“The Big 5” Substance Use Disorder Criteria

Earlier today, Bill Stauffer posted important and interesting content about the elimination of the classic diagnostic categories separating problematic use and addiction, their replacement with a simple list of criteria, and the relative uncertainties associated with the meaning (if any) concerning the number of criteria for SUD that may be met.  That post can be found here.

That post reminded me of conversations I have had over the years with Norman Hoffmann concerning what Norm calls “The Big 5”.

Norm has both published, and presented at national conferences, his work concerning what he calls “The Big 5” substance use disorder (SUD) criteria from the DSM-5.

In short, Norm has examined the relative weight of each of the 11 DSM-5 SUD criteria, separately, as applied to the probability of having any one or more additional positive criteria for SUD (from data collected on thousands of consecutively incarcerated individuals).

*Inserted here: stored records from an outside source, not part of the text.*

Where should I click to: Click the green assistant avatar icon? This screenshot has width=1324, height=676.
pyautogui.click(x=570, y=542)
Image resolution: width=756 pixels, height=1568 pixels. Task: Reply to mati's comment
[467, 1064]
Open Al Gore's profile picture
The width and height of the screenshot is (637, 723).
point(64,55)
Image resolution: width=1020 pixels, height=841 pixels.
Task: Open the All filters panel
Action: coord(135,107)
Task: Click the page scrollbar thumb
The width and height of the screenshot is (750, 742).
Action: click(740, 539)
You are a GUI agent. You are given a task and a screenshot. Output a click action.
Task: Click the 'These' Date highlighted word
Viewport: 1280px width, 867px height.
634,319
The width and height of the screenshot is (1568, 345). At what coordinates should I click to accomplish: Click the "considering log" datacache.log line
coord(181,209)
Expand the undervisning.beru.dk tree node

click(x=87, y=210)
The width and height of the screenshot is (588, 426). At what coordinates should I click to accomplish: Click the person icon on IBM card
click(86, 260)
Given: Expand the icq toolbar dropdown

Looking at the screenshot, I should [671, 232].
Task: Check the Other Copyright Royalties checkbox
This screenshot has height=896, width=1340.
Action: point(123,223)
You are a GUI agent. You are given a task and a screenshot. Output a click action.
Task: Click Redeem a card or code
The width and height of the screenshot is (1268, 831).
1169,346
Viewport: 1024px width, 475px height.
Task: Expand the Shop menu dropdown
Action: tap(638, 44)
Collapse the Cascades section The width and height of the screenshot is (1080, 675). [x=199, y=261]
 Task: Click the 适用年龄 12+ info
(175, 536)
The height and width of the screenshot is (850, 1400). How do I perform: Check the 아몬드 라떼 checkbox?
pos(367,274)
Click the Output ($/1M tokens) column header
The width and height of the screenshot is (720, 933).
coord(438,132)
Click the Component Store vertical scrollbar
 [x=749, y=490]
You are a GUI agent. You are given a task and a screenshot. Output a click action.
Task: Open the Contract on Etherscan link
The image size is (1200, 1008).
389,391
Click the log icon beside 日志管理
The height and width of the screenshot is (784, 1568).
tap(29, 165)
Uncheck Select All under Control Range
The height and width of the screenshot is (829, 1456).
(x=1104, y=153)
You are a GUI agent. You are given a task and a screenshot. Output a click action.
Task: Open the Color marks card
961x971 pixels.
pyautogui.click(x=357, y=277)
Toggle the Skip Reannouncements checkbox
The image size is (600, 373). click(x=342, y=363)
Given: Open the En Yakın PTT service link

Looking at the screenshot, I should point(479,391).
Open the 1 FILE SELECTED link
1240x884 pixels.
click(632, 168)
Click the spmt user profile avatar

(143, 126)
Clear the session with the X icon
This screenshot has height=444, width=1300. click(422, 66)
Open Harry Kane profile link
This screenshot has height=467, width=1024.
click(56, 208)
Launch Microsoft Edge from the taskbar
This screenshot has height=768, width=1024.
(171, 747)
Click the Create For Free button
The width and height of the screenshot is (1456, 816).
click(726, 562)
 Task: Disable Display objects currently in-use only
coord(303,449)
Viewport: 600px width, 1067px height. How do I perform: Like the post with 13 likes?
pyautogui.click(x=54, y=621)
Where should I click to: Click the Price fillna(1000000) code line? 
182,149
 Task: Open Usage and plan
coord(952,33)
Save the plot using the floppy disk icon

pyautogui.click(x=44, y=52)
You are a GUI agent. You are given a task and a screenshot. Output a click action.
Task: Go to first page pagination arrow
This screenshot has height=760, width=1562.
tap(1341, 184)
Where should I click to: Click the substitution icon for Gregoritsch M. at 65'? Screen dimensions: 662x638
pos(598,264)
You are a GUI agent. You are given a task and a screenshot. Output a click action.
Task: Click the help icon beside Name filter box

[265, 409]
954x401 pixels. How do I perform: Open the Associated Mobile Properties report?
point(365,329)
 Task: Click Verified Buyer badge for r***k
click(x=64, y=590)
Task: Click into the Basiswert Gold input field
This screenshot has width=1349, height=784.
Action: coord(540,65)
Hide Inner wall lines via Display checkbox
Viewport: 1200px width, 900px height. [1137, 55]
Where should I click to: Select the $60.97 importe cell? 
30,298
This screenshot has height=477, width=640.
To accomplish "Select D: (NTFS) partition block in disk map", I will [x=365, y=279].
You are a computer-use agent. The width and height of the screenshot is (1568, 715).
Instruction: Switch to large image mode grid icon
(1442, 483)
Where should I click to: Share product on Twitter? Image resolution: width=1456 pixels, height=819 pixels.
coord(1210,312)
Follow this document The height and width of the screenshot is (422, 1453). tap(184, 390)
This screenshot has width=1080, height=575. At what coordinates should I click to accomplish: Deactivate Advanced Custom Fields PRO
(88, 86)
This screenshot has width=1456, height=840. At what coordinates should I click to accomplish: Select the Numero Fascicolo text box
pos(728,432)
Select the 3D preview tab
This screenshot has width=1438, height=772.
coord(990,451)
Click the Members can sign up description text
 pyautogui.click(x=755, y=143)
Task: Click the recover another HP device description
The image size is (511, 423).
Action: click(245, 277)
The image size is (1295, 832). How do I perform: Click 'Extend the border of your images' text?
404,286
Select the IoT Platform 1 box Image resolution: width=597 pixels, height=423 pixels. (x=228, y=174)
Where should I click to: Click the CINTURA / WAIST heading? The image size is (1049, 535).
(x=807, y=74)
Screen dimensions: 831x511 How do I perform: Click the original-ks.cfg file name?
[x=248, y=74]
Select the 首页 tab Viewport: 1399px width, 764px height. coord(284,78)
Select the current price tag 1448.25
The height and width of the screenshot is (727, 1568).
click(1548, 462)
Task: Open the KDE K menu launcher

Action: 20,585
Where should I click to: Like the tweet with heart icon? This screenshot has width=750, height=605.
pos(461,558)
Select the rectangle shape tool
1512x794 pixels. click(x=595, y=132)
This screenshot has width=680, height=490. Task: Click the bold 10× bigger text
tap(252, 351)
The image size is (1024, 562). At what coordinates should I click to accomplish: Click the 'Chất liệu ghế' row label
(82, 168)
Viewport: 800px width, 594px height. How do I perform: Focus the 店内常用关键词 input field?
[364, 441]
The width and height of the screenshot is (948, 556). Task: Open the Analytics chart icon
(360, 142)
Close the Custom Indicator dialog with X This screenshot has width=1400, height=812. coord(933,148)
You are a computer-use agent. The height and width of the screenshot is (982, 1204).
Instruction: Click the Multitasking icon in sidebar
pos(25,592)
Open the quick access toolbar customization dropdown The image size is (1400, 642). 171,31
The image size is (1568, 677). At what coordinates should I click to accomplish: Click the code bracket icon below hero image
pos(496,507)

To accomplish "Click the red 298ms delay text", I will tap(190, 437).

The empirical questions and answers on The Big 5 as Norm has presented them are summarized here:

  1. Question: Which of the 11 DSM criteria for SUD are commonly found among individuals with no SUD diagnosis?
    • Answer: Tolerance, and Use in dangerous situations.
    • That is to say, in his sample, the presence of tolerance as a single factor did not make it more likely than not that any additional criteria were present – and the same was true of use in dangerous situations as a single factor.
  2. Question: Which of the 11 DSM criteria for SUD are commonly found among those with mild to moderate SUD?
    • Answer: Unplanned use, Time spent, Interpersonal conflicts, and Use in spite of medical/psychological conditions.
  3. Question: Which DSM criteria for SUD are found primarily in severe SUD’s?
    • Answer: Efforts to control/cut down but unable (rule setting), Craving with compulsion to use, Failure to fulfill role obligations, Activities given up or reduced, Withdrawal.
    • That is to say, in his sample, the presence of any one of these 5 criteria, separately, was more likely than not to be present among 6 or more total positive SUD criteria for any one individual.

In presenting these results from his research, Norm has asked if perhaps the total constellation of The Big 5 is what is commonly called the disease of addiction.   Interestingly, Norm has also noted the individual may fit mild or severe characteristics (aside from DSM scaling), based on The Big 5, and as a result he has expressed the following questions:

  • Are those with mild to moderate DSM ratings without any of the Big 5 able to moderate use with less intense and briefer services?
  • What are the implications of The Big 5 for etiology and course of illness of the individual?
  • Specifically, do those that are positive on 2 or more of Big 5 in fact require initial residential placement and/or more intense and longer care, and require abstinence – even when not numerically “Severe” according to DSM-5?

Overall, Norm encourages the clinician to consider the pattern of positive criteria, in addition to the mere total number of criteria present.